F1 | Rivoluzione tecnica 2021, c’è largo scetticismo

La rivoluzione della F1 in vista del 2021 sta prendendo forma e dopo il 31 ottobre non si potrà più tornare indietro. Trapelano informazioni significative dalle riunioni che vedono impegnati le scuderie, i piloti e Liberty Media.

A Parigi, sede della FIA, è andata in scena quella che probabilmente è stata l’ultima riunione tra Liberty Media, scuderie, piloti e anche Pirelli, in vista dello stravolgimento che avverrà nel 2021.

I pareri sembrano essere discordanti, soprattutto su quelle che sono le nuove regole proposte da F1 e FIA, poiché a detta dei team di vertice, ci sono molti punti incerti.

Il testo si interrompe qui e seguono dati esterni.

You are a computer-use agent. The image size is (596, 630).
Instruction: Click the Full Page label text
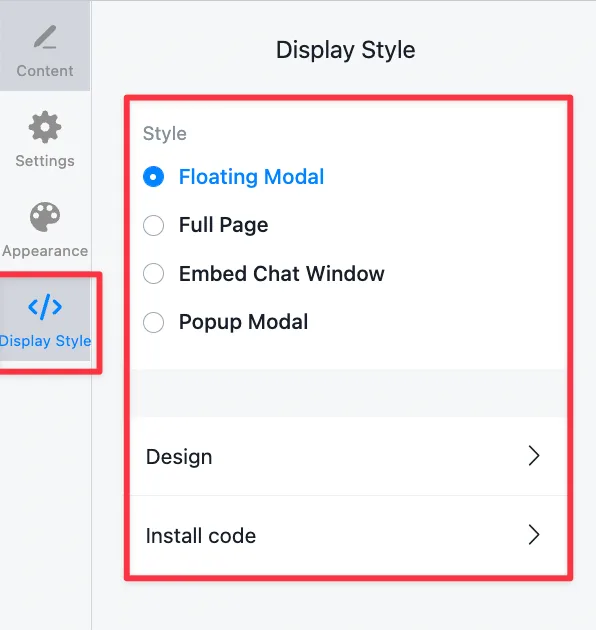click(223, 225)
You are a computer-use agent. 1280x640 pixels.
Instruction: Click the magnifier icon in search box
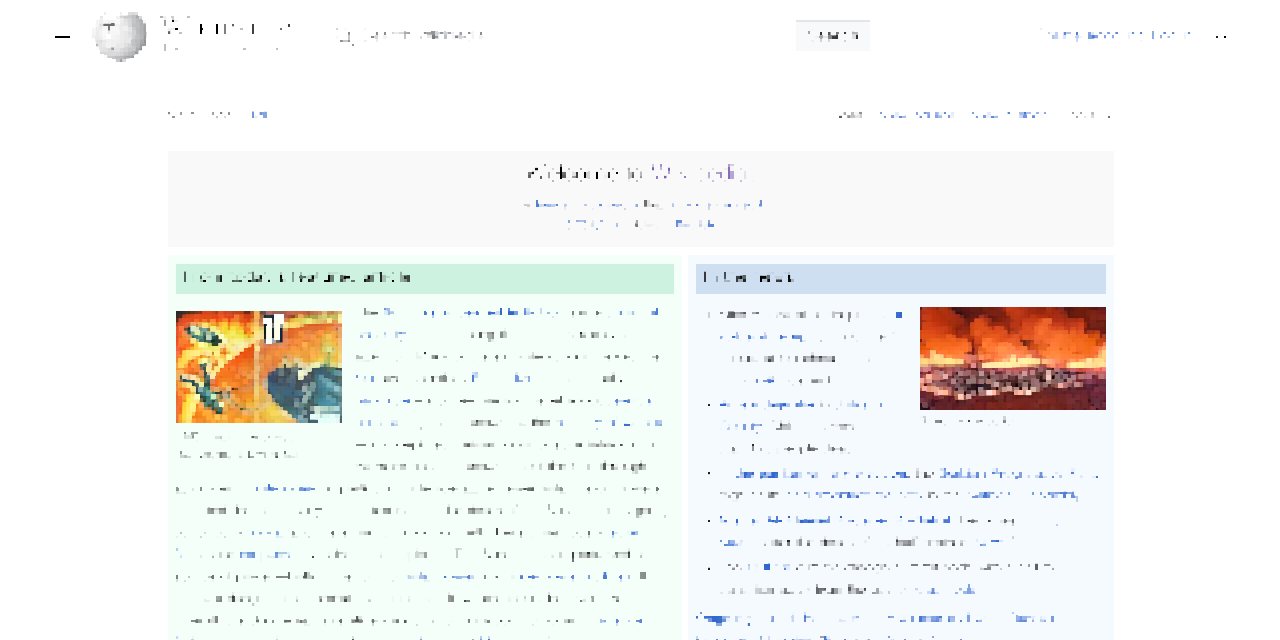coord(345,36)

Ciò che la FIA e Liberty Media vogliono è avere gare più incerte, visto il dominio instaurato dalla Mercedes, ma questo non sembra mettere d’accordo tutti, in quanto nessun top team si è mostrato propenso e favorevole a vari punti della “nuova” F1.

L’obbiettivo principale pare quello di ridurre i costi su tutti i versanti.

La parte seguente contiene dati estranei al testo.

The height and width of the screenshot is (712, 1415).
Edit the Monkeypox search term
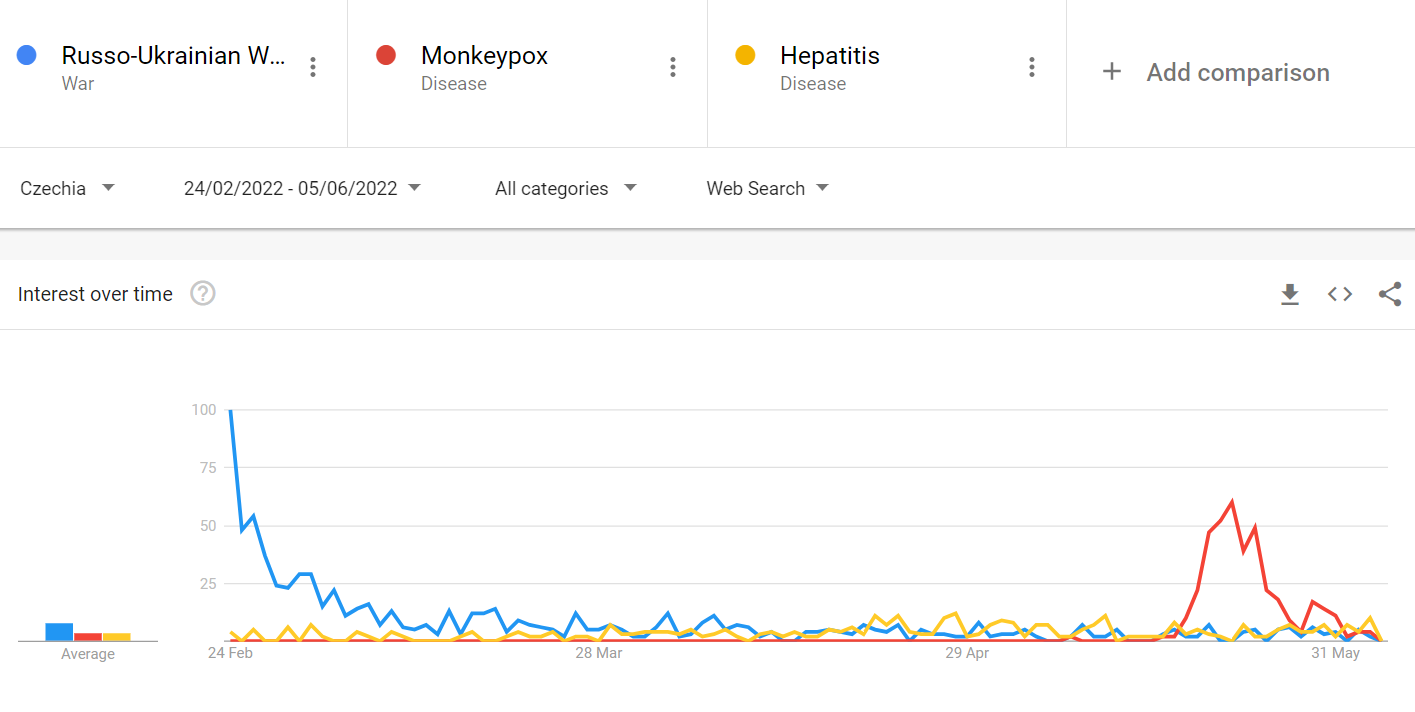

Dalla realizzazione delle monoposto, ormai svelata la struttura che l’ala anteriore dovrà avere, molto più semplificata di quella attuale, fino alle forniture di cerchi e freni.

Rimarrà invariato invece il motore, confermato fino al 2025.

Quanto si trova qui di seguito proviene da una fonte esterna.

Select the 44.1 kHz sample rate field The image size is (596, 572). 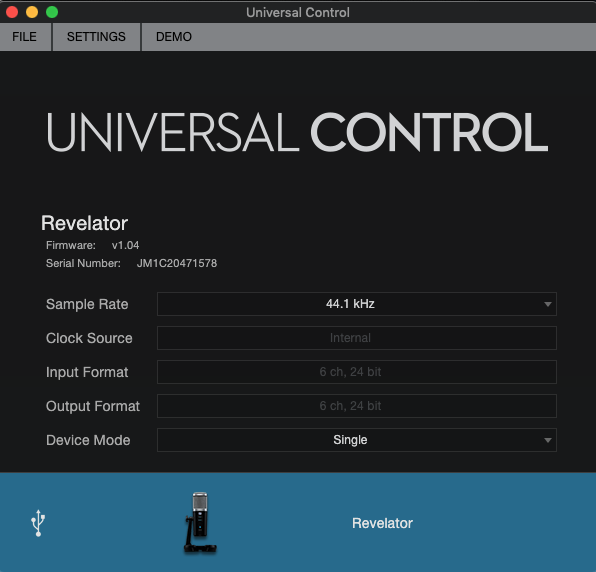click(357, 304)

Congelato anche il progetto dei mini-gp da qualifica con griglia invertita rispetto alla classifica.

I cambiamenti saranno tanti e nonostante le perplessità dei top team, si è giunti ad un punto d’incontro e il 31 ottobre 2019, FIA e Liberty Media, scopriranno le carte, rivelando ciò che ci riserverà la nuova F1.

Da sottolineare l’insoddisfazione totale mostrata dalla Mercedes.

Mattia Binotto torna a parlare di gomme, puntando l'indice contro i processi decisionali alla base della scelta coperture per il 2019.La paura che incombe sulla FIA, è la possibilità che la Ferrari eserciti il diritto di veto, di cui non si è privata, ma che sta scongiurando, cercando di trovare dei “compromessi” con la scuderia di Maranello e le altre scuderie contrarie a diversi punti del regolamento.

Ciò che preoccupa i top team è la standardizzazione delle monoposto, con conseguente riduzione del budget che andrebbe a favorire le squadre alle loro spalle, specialmente per chi si piazzerà al quarto, quinto e sesto posto.

Come prevedibile chi si è mostrato totalmente favorevole alle nuove norme, sono Renault, McLaren, Williams e Alfa Romeo, nonostante tre su quattro di queste non sono scuderie principali, ma potranno trarre guadagno dalle nuove regole.

La “voce grossa” dei top team non intimorisce la FIA che sembra ormai spedita, con nessuna intenzione di fare dietrofront.

Molte novità sono già state svelate nel corso di questi mesi, ma ormai non ci resta che aspettare per poter dare un giudizio conclusivo su quella che sarà una F1 totalmente stravolta.